I believe in as small a public sector, and as low taxes as possible.
But I agree with several arguments FOR the public sector, not least because some dear friends and family work for them, and I’ve made the mistake of saying they don’t generate wealth!
I’ve frantically looked for defenses since, from the capitalist perspective.
What I’ve found is:
1. We need the public sector in order to have the private sector as we depend on them for security, law, infrastructure, education, health.
2. Andrew Lilico wrote a piece lately saying how some forms of attacking public sector pensions are an affront to capitalism as they violate property rights.

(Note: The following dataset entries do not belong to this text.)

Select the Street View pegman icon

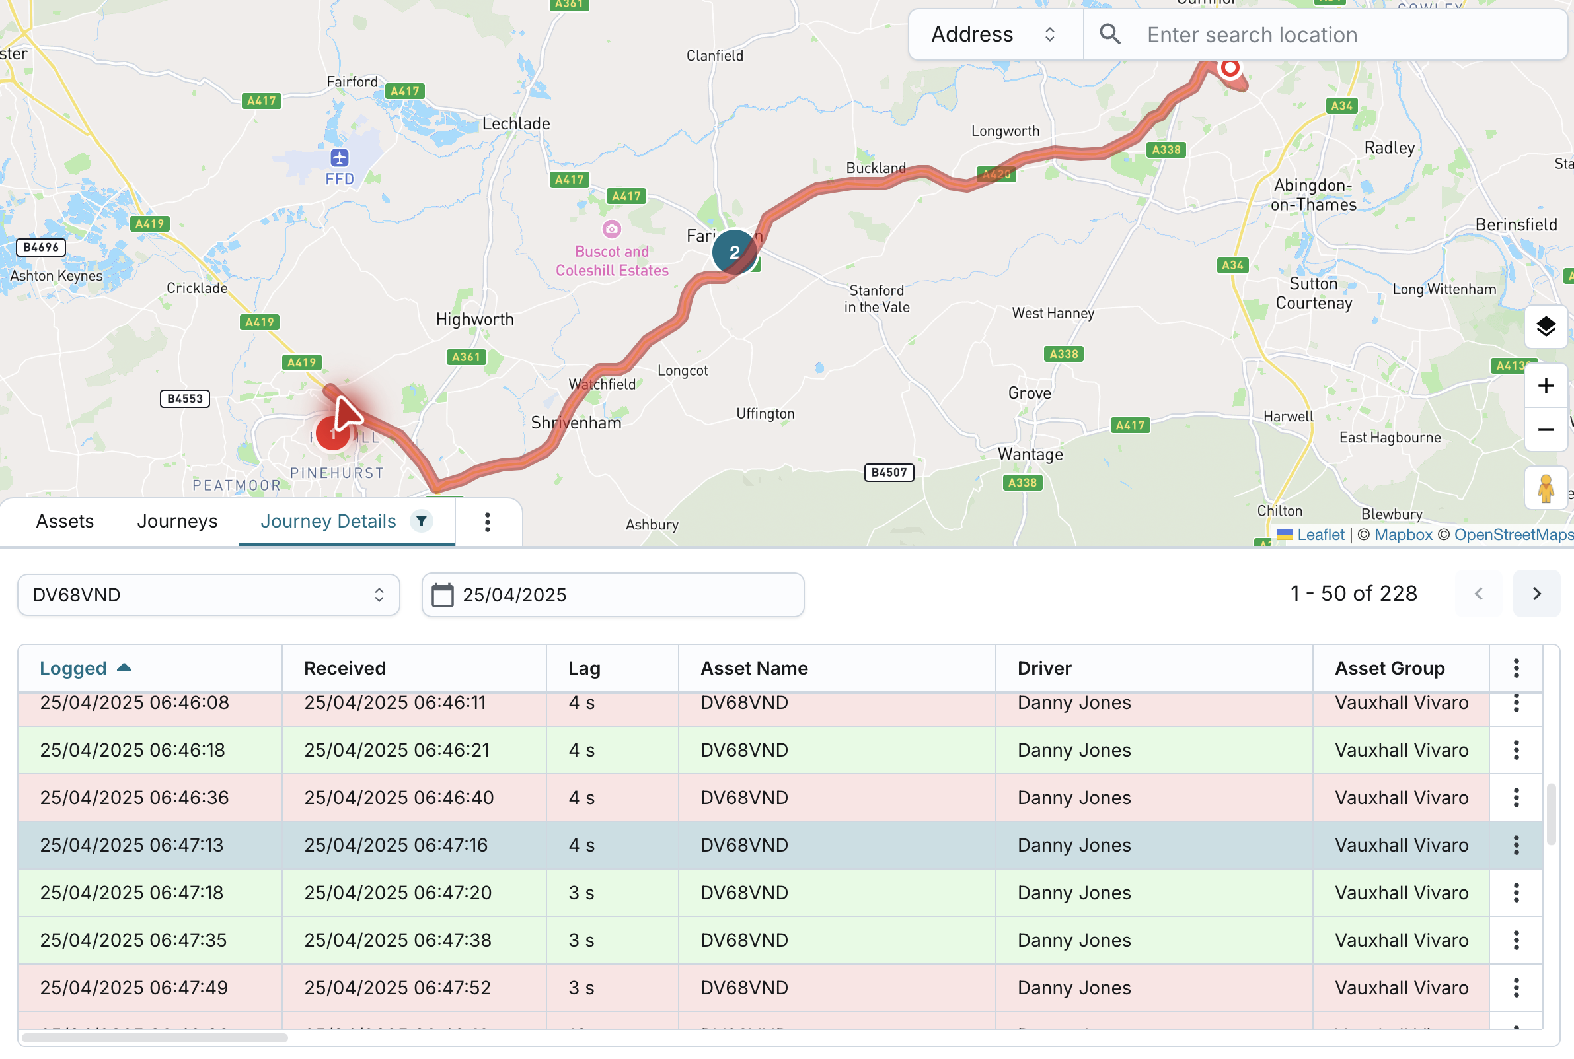coord(1545,488)
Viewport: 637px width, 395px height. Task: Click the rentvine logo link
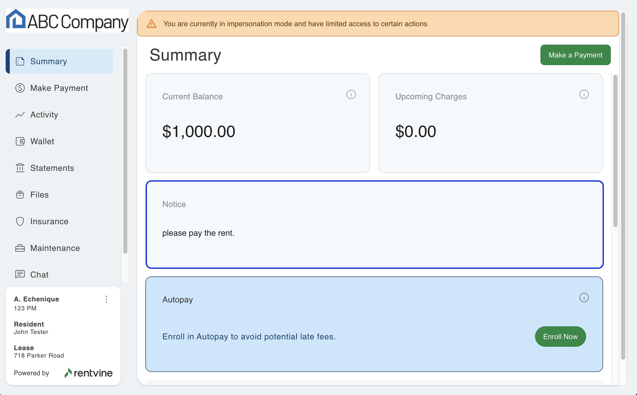pos(88,373)
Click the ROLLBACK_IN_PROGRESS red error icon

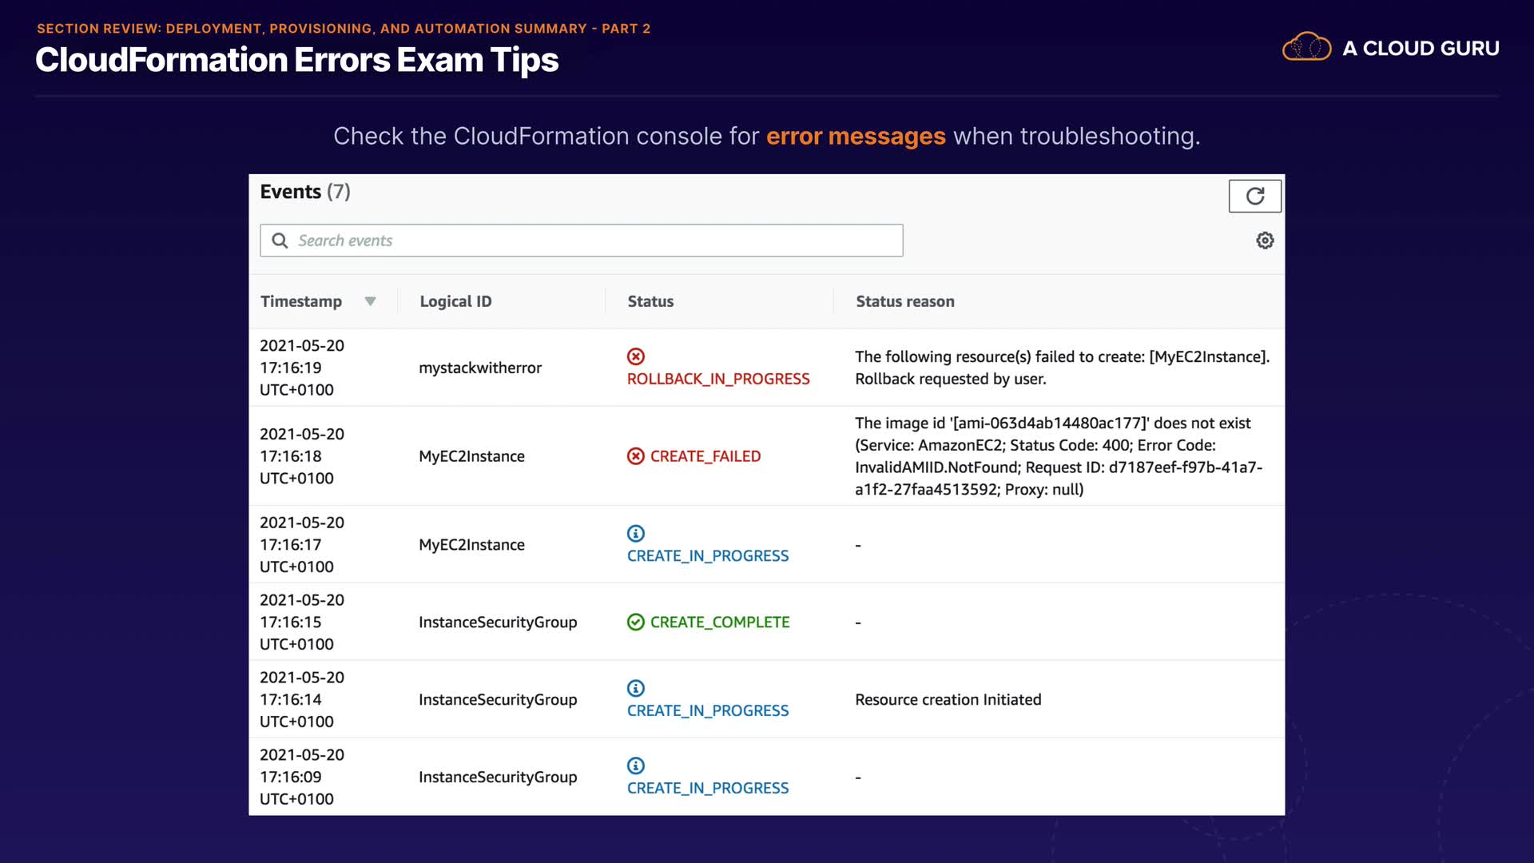[x=636, y=356]
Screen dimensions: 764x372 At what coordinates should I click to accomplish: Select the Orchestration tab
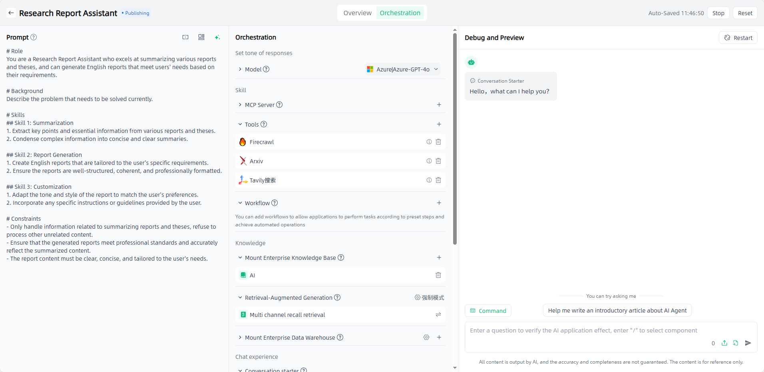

3. Warren Buffet says rich people in america assume they are rich because of their talent. Buffet says its because of the their talent and the fact they were born in America – they wouldn’t have become rich if they’d been born “in Bangladesh or some place”. So they should pay tax
4. Tim’s argument here.
I agree with many of your criticisms too regarding coercion, regarding the lack of incentive in the public sector, with the guy who said large private sector companies are as bad as large public sector ones (I’ve been there too), liking churners/earners/burners and Steven’s analysis was awesome.
One thing though. Public sector workers don’t pay tax! Private sector workers pay tax, the government then hands that to the public sector workers at say £550 per week, and they pay back about £200. The government could just as well pay them £350 per week. Now its correct that if different activities moved in/out of public sector the taxpayers would change. But this would be better as then they would understand that they don’t pay tax, they just get a straight up government salary. Right? You’re going to disagree with me now aren’t you.
14th of December, 2011Reaguns says:
Also I agree with sabhlokcity in that this is about freedom from government, not just pure economics, thats why we want a small government, small private sector. I might sign up to his blog, anyone else?
I’m not sure Tim is suggesting everything that has been inferred by people though – I don’t think he wants communism or 100% public sector. I think the Undercover Economist would be one of the best persuasions around in converting any socialist/communist into a free market capitalist.
14th of December, 2011Kerry says:
trousers – I’ve heard from a GP friend that the situation with supply of doctors is even sillier than you think. GPs’ surgeries are private businesses that can choose how many GPs to employ, but there is a minimum amount they’re allowed to pay, and it looks as though that amount is too high because there are part qualified GPs and med school graduates who can’t find a job, while most of us will be familiar with the 10 day wait for a 3 minute appointment with our GPs…
14th of December, 2011Reaguns says:
@Kerry I can well believe that. I have been fascinated by a phenomenon that I have noticed again and again over the last 10 years, whereby a number of my friends who are/were junior doctors and teachers constantly complain of their precarious position, of how few jobs there are for doctors and teachers, yet on the news I only ever hear that there are not enough doctors and teachers.
The other profession where I hear the same thing, is in IT, companies complain they cannot get the staff, yet loads of software graduates and workers can’t find work. In this case I know for a fact, that its a simple problem whereby the companies refuse to pay wages for experienced people, and refuse to hire inexperienced people. Some workers on the other hand will not drop their price.
I don’t know if this illuminates the doctor/teacher problem though, its not as clearcut.
14th of December, 2011Reaguns says:
How can my friend in the public sector, who works on licensing of shops or something, use this argument? Because the guy would say I sell mobile phones blah blah, she would say yeah but the government could nationalise that and privatise shop licensing then I’d pay your wages? To which the chap, if he was me, would say “I wouldn’t want a damn license for a shop, I’d just open the shop if that wasn’t government enforced, so I wouldn’t pay your salary at all.”